Ogni generazione eredita il mondo da quelle precedenti, ma oggi la posta in gioco è più radicale: non si tratta solo di trasmettere un mondo più giusto o più vivibile, ma di garantire che un mondo continui a esistere. La questione nucleare ci ricorda che la civiltà umana non è immortale: può dissolversi rapidamente, travolta dalla stessa potenza che ha saputo generare.

Comprendere questo significa forse abbandonare l’illusione di un progresso automatico e infinito, per riscoprire un’etica della misura, della responsabilità e della cura reciproca. Solo allora la tecnica potrà tornare a essere strumento della vita, anziché anticipazione della sua fine.

 

Laura Tussi

Nella foto: un immagine del film “La ragazza di Bube” del 1963 diretto da Luigi Comencini, tratto dall’omonimo romanzo di Carlo Cassola, uno degli scrittori italiani più attenti alla dimensione etica e civile del dopoguerra. Ambientato nella Toscana del secondo dopoguerra, il film racconta le difficoltà di un paese segnato dalle ferite della guerra civile e dalla lenta ricostruzione morale e sociale.

La protagonista, Mara, è una giovane contadina che si innamora del partigiano Bube. Il ragazzo, coinvolto in un episodio di violenza politica culminato in un omicidio, è costretto alla fuga e successivamente all’arresto. Mara, nonostante le difficoltà e il dolore dell’attesa, mantiene un legame profondo con lui.

Durante l’assenza di Bube, Mara conosce Stefano, un giovane che le offre una vita diversa, più stabile e serena. Tuttavia, quando Bube viene arrestato e processato, la ragazza si trova di fronte a una scelta morale e affettiva decisiva.
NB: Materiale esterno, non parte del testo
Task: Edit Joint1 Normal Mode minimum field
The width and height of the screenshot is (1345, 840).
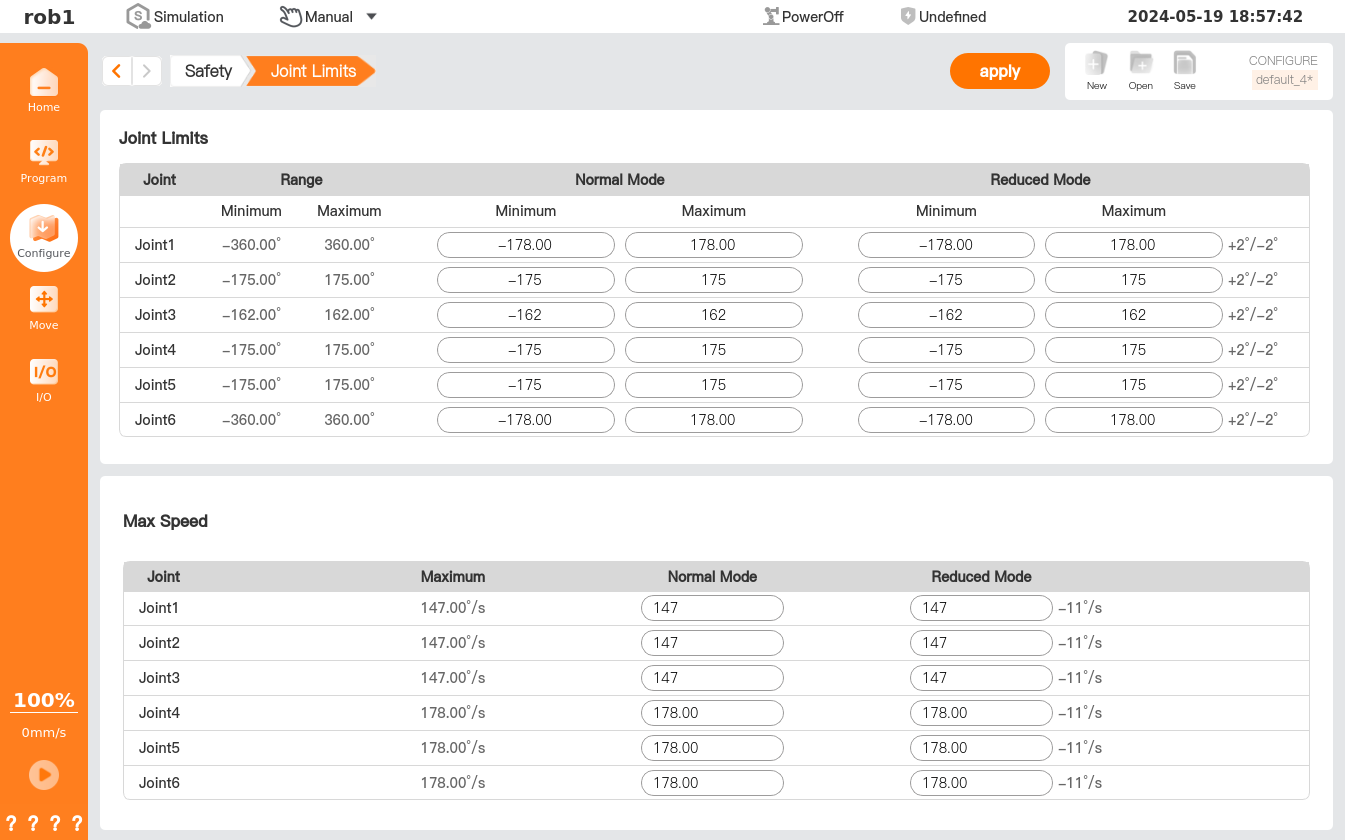Action: pos(525,245)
Il film mette in scena il conflitto tra amore, fedeltà e possibilità di un nuovo inizio, trasformando una vicenda privata in una riflessione più ampia sulle conseguenze della guerra e sulla difficoltà di ricostruire la normalità nel dopoguerra italiano.

La regia di Comencini adotta uno stile realistico e sobrio, attento alla psicologia dei personaggi e lontano da ogni retorica eroica. La fotografia contribuisce a rendere l’atmosfera austera e intensa del racconto.
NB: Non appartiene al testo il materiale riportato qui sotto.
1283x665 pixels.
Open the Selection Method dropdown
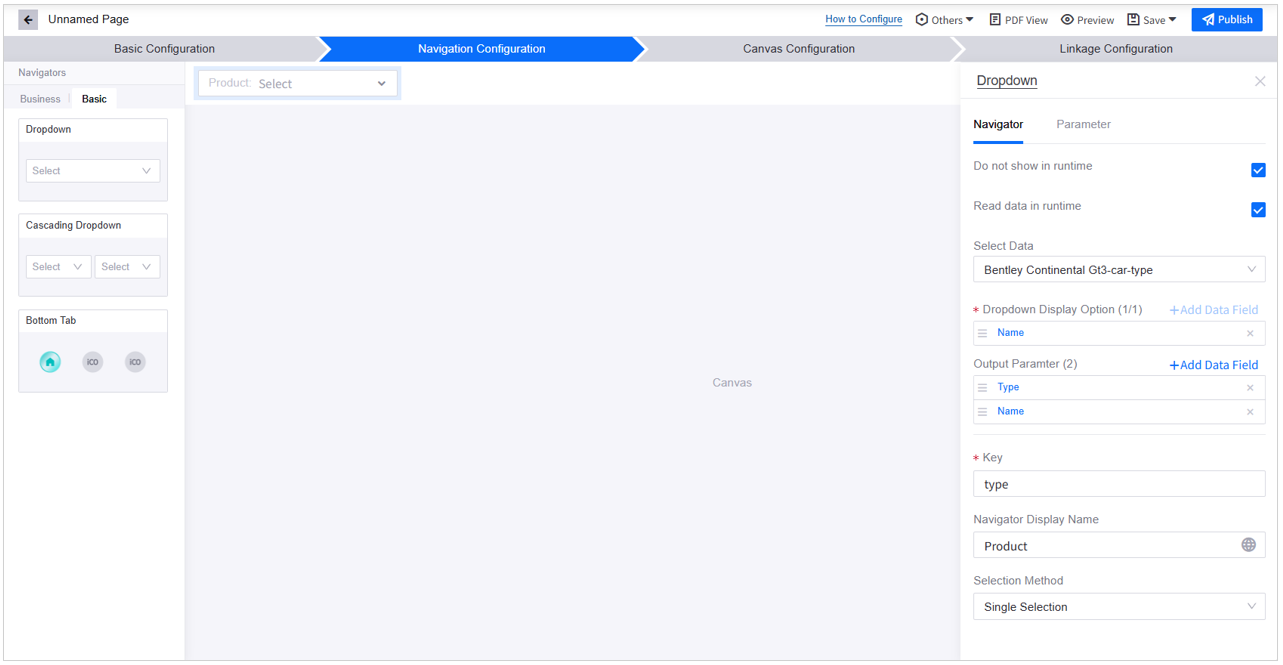(1118, 607)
Claudia Cardinale interpreta Mara con grande intensità emotiva, mentre George Chakiris veste i panni di Bube. Il film è sostenuto da una forte componente musicale di Carlo Rustichelli.
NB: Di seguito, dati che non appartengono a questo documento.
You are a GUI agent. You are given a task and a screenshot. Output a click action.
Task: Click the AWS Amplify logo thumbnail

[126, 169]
L’opera ha ottenuto importanti riconoscimenti e rimane una delle più significative rappresentazioni cinematografiche del dopoguerra italiano. Centrale è il tema della memoria storica e della responsabilità individuale di fronte alla violenza politica.

Il film, come il romanzo di Cassola, propone una visione disincantata della Resistenza, lontana dall’epica e più vicina alle contraddizioni umane.